Cantora Nocturna (Night Singer) By Alejandra Pizarnik

La que murió de su vestido azul está cantando.
Canta imbuida de muerte al sol de su ebriedad.
Adentro de su canción hay un vestido azul,
hay un caballo blanco, hay un corazón verde
tatuado con los ecos de los latidos de su corazón muerto.
Expuesta a todas las perdiciones,
ella canta junto a una niña extraviada
que es ella: su amuleto de la buena suerte.
Y a pesar de la niebla verde en los labios
y del frío gris en los ojos,
su voz corroe la distancia que se abre
entre la sed y la mano que busca el vaso.
Ella canta.

 

The dead woman who died from her blue dress is singing.
She sings drunk on death to the sun of her intoxication.
Within her song there is a blue dress,
there is a white horse, there is a green heart
tattooed with the echoes of her dead heartbeats.
Exposed to all of the ruins,
she sings with a lost girl
that is the woman: her amulet of good luck.
And despite the green mist on her lips
and the cold grey in her eyes,
her voice corrodes the distance that opens
between thirst and the hand that looks for the glass.
She sings.

 

Translated by Laurel Myers.
Originally published in Poesía completa (2001) by Lumen.

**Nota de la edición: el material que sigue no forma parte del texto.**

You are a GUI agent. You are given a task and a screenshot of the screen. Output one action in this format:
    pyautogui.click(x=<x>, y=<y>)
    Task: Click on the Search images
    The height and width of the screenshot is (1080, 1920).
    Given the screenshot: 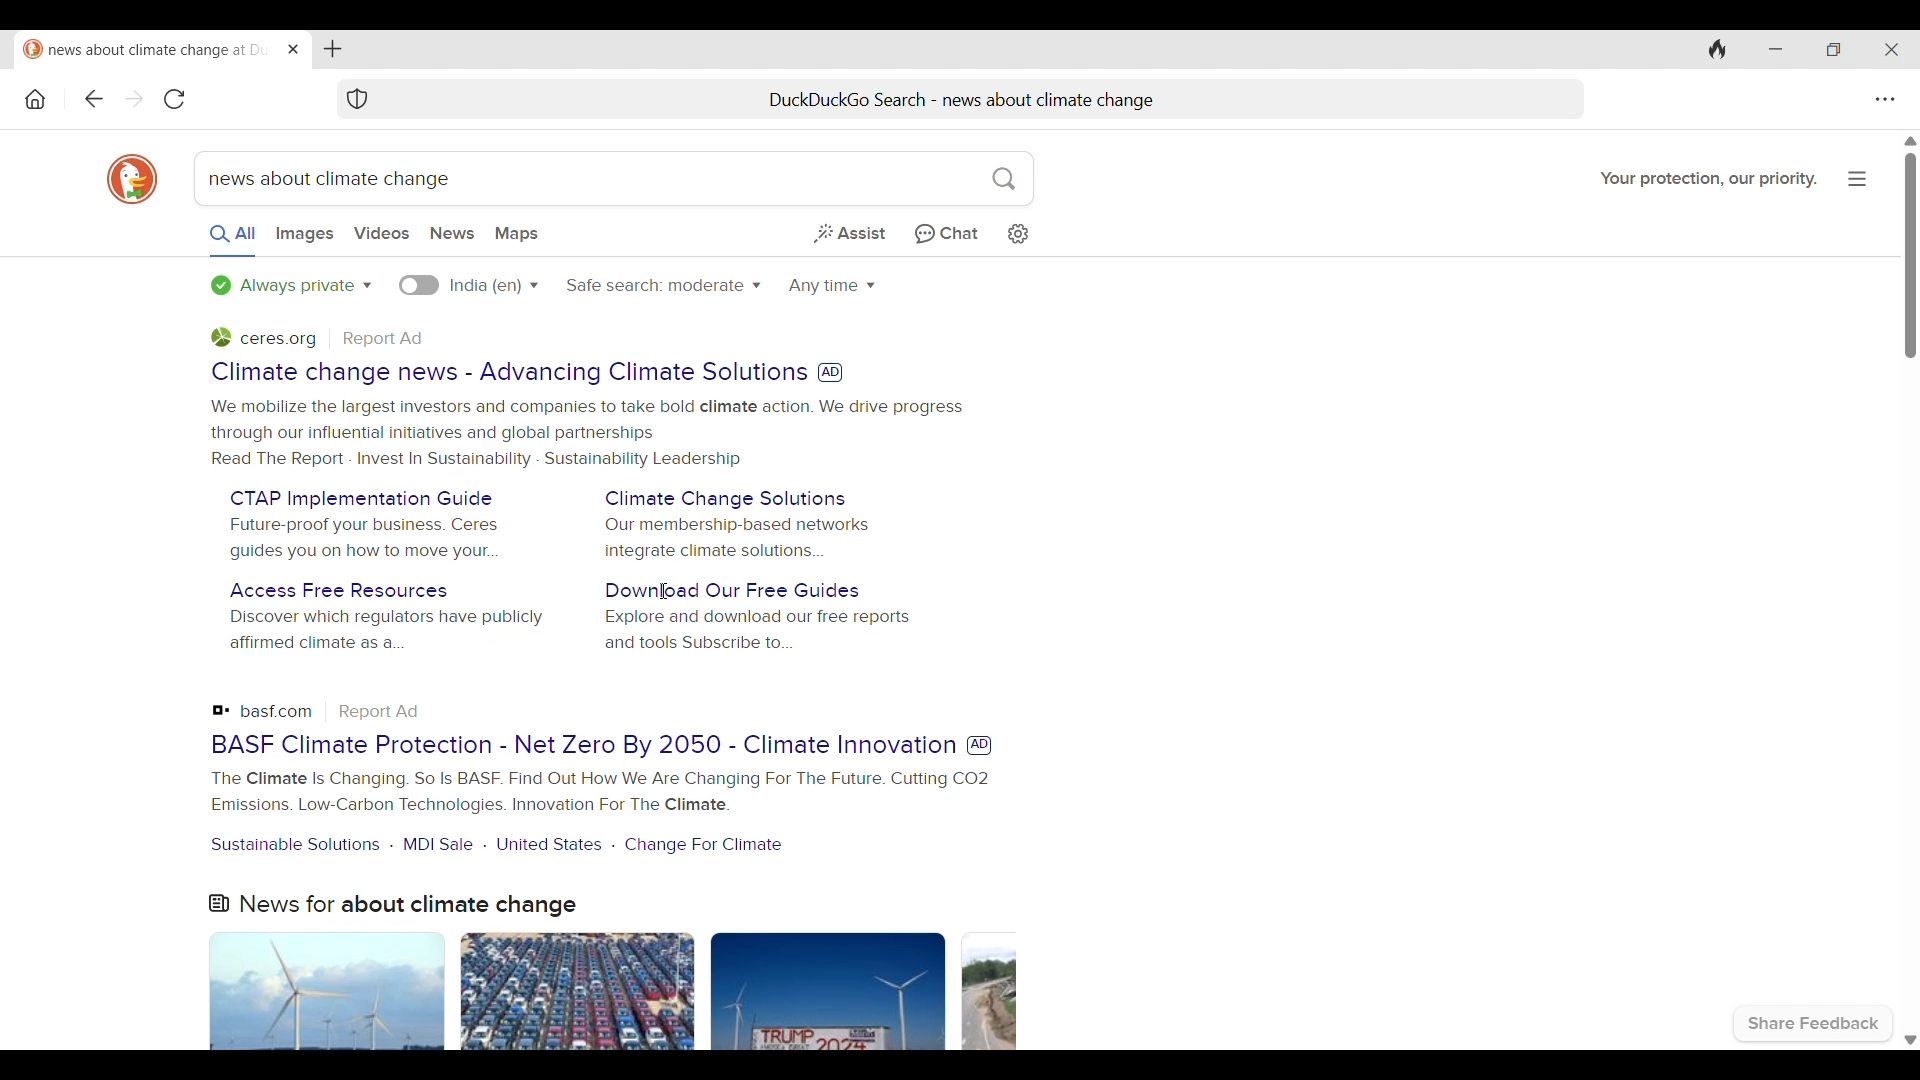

Alejandra Pizarnik is considered one of Argentina’s premiere poets from the mid-century. Born in 1936 in Buenos Aires, she attended university but never received her degree, instead choosing to study painting and poetry. Pizarnik was a prolific writer, publishing eight books of poetry and various essays by the time of her suicide at age 36. Her most famous books include Los trabajos y las noches, Extracción de la piedra de locura, and El infierno musical, in which the themes of loneliness, childhood, pain, and death dominate her work.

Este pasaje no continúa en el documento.